__WORK TO DO__. Print the part of the listing below that runs from its first line through the line containing "Open the Groceries", word for word with both ends included, and nothing else.
┌─ TASK INPUT
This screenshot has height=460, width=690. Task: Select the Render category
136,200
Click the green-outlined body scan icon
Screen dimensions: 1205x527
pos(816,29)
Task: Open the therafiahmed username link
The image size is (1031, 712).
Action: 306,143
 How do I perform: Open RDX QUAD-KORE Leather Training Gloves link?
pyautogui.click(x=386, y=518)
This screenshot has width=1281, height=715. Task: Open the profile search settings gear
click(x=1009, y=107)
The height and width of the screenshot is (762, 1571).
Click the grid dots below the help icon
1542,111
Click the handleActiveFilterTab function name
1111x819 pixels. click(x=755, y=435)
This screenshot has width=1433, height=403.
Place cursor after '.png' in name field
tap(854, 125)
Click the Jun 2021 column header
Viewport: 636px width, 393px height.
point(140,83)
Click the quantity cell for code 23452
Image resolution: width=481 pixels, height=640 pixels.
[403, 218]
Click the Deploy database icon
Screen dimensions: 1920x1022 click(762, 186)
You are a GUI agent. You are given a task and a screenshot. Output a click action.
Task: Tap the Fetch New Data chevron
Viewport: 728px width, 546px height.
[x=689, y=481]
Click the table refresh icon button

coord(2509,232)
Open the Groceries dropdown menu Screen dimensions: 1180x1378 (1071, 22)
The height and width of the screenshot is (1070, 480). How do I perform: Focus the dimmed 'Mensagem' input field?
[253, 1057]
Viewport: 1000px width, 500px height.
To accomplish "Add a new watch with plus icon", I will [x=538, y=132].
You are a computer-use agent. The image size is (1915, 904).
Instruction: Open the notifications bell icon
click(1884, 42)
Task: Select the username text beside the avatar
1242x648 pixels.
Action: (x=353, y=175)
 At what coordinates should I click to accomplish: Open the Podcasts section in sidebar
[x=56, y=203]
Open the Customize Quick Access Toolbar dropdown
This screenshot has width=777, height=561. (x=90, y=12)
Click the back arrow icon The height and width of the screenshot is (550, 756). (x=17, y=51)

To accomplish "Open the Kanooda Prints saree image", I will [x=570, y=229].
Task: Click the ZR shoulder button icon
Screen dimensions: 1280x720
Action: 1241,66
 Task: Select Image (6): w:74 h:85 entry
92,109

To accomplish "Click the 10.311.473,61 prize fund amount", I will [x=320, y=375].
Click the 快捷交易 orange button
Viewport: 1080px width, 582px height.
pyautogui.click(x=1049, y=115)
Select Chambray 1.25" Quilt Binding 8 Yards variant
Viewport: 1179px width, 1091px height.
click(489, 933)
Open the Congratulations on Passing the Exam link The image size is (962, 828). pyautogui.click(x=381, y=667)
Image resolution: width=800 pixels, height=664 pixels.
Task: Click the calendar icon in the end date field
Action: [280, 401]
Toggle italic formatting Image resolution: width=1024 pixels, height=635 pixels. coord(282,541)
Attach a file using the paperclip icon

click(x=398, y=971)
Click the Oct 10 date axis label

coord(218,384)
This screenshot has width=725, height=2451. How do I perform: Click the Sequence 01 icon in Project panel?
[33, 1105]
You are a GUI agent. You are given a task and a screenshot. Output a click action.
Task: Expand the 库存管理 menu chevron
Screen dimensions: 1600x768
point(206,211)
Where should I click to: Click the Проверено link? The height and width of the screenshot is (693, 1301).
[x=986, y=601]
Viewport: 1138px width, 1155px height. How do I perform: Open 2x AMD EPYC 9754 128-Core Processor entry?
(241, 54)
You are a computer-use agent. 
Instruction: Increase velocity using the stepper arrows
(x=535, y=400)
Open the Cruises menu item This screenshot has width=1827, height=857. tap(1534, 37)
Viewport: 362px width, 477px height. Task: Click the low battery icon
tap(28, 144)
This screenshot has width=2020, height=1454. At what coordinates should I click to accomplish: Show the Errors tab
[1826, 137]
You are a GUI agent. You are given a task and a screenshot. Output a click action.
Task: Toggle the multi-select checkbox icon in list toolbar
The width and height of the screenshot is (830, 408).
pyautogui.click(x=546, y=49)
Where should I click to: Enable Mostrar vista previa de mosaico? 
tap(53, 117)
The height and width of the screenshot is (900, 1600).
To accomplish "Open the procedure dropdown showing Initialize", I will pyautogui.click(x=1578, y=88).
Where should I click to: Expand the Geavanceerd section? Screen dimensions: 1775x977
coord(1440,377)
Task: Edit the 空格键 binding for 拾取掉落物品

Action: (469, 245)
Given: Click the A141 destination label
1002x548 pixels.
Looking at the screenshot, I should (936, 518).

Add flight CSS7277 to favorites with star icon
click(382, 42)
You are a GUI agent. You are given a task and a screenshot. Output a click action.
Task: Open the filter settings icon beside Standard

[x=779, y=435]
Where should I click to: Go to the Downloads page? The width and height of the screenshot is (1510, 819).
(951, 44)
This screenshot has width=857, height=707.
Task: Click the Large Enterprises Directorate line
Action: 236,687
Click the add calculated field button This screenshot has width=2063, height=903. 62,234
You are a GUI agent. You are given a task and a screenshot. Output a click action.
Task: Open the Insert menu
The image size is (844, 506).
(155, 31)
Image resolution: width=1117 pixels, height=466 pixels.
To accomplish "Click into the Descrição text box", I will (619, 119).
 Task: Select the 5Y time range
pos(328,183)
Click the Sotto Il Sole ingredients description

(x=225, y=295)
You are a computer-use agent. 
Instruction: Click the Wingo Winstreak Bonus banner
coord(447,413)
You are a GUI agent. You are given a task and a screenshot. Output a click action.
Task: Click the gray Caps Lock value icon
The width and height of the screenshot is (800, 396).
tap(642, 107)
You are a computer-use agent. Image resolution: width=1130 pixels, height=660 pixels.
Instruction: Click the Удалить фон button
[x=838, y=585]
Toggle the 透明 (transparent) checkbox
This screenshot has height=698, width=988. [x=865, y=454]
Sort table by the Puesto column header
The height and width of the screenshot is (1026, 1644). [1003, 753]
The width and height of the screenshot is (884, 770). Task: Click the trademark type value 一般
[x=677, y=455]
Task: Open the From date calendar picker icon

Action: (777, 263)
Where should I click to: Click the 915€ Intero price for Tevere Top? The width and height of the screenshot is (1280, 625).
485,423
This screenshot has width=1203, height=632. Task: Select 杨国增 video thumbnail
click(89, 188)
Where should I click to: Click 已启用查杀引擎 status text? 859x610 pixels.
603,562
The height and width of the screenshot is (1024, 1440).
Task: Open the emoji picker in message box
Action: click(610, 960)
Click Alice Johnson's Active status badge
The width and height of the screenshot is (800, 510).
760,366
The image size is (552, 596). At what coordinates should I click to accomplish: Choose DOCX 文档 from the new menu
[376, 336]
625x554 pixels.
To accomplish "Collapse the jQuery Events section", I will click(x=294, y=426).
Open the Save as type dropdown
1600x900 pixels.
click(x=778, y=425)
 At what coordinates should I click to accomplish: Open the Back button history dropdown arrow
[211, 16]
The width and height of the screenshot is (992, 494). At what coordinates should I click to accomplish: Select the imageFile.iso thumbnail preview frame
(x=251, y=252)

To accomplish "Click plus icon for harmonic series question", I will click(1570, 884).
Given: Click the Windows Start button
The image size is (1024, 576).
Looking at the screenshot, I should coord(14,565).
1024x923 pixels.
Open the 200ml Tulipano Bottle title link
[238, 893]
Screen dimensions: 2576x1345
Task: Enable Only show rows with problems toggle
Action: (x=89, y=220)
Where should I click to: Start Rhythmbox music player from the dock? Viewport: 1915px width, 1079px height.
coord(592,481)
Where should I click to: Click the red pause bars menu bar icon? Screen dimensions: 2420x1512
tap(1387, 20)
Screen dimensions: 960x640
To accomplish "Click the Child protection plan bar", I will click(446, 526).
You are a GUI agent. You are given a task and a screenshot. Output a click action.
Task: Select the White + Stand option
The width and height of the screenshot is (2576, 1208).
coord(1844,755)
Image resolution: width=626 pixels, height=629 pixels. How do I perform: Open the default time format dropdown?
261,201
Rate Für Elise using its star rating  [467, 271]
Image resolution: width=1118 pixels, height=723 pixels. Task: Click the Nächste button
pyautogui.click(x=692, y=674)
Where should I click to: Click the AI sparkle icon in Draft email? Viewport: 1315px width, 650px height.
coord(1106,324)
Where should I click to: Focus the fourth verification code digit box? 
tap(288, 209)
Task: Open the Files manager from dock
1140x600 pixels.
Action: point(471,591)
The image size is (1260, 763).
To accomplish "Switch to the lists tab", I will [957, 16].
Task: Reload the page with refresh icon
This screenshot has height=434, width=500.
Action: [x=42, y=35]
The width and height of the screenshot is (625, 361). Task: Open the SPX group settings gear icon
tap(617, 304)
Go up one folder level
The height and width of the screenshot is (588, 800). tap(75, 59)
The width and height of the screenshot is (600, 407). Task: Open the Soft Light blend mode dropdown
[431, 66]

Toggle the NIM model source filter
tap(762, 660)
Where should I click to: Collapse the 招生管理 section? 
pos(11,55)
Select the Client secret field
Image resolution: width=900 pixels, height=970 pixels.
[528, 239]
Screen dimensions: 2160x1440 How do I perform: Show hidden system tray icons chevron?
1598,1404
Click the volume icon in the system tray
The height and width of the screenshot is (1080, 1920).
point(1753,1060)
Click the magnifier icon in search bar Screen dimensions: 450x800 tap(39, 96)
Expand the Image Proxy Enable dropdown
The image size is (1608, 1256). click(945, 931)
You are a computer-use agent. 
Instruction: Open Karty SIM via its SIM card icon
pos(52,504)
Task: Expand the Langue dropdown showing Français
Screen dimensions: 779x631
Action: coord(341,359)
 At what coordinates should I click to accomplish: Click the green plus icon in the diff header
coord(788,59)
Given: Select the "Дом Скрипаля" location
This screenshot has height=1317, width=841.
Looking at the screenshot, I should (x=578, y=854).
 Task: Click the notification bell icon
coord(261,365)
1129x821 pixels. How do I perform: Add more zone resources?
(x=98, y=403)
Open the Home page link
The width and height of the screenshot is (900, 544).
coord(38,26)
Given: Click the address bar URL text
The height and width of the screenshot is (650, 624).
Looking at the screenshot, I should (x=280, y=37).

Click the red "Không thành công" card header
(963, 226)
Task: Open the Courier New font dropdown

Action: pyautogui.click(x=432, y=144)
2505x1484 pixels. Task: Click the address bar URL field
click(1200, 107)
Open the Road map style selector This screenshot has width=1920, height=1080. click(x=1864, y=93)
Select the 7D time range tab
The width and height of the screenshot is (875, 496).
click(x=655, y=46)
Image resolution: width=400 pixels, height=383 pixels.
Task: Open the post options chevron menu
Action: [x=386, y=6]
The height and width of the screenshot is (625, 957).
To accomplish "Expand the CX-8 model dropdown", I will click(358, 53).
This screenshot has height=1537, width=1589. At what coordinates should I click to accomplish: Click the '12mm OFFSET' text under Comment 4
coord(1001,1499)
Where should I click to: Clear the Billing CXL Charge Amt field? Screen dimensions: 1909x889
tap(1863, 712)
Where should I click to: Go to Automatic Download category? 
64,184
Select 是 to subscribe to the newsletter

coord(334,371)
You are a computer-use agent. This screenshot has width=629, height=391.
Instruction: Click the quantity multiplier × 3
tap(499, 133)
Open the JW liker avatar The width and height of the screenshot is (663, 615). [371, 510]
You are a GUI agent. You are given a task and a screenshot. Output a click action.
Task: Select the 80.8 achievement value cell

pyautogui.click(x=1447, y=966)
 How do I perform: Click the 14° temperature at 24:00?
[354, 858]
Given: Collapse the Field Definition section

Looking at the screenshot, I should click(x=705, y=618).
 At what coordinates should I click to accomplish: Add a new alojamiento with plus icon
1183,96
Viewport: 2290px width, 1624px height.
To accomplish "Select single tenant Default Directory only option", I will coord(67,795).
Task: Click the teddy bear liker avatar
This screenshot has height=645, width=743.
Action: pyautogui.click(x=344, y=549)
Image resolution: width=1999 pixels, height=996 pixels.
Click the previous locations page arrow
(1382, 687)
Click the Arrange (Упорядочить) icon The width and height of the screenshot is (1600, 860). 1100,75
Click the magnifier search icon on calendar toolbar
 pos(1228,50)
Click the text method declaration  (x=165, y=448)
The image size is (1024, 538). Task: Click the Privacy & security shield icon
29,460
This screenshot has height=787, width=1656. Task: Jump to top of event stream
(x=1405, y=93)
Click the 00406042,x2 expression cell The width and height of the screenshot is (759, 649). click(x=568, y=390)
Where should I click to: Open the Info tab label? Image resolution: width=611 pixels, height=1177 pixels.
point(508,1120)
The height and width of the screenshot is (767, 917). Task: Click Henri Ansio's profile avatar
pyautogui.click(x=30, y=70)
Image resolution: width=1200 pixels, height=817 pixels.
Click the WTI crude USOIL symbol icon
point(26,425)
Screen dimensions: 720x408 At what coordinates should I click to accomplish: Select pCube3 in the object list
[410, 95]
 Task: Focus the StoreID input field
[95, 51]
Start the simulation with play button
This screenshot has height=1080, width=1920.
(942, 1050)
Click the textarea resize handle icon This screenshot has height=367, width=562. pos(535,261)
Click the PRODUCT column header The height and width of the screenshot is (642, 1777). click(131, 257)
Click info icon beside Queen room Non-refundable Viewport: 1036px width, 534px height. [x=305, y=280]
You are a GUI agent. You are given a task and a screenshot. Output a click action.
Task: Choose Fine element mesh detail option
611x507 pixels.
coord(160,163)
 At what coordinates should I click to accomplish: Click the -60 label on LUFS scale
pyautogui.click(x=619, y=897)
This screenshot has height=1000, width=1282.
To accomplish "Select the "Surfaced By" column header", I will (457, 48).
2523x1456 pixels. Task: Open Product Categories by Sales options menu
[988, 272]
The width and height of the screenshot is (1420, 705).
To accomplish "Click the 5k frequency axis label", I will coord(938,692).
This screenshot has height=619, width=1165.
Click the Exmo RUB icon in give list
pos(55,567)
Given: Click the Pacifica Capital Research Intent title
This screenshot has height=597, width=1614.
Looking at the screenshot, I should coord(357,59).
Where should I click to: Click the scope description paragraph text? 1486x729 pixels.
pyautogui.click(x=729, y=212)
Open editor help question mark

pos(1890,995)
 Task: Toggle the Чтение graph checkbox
└─
__FULL SOLUTION__.
This screenshot has height=460, width=690. Task: Select the Render category
136,200
Click the green-outlined body scan icon
Screen dimensions: 1205x527
pos(816,29)
Task: Open the therafiahmed username link
The image size is (1031, 712).
Action: 306,143
 How do I perform: Open RDX QUAD-KORE Leather Training Gloves link?
pyautogui.click(x=386, y=518)
This screenshot has width=1281, height=715. Task: Open the profile search settings gear
click(x=1009, y=107)
The height and width of the screenshot is (762, 1571).
Click the grid dots below the help icon
1542,111
Click the handleActiveFilterTab function name
1111x819 pixels. click(x=755, y=435)
This screenshot has width=1433, height=403.
Place cursor after '.png' in name field
tap(854, 125)
Click the Jun 2021 column header
Viewport: 636px width, 393px height.
point(140,83)
Click the quantity cell for code 23452
Image resolution: width=481 pixels, height=640 pixels.
[403, 218]
Click the Deploy database icon
Screen dimensions: 1920x1022 click(762, 186)
You are a GUI agent. You are given a task and a screenshot. Output a click action.
Task: Tap the Fetch New Data chevron
Viewport: 728px width, 546px height.
[x=689, y=481]
Click the table refresh icon button

coord(2509,232)
Open the Groceries dropdown menu Screen dimensions: 1180x1378 (1071, 22)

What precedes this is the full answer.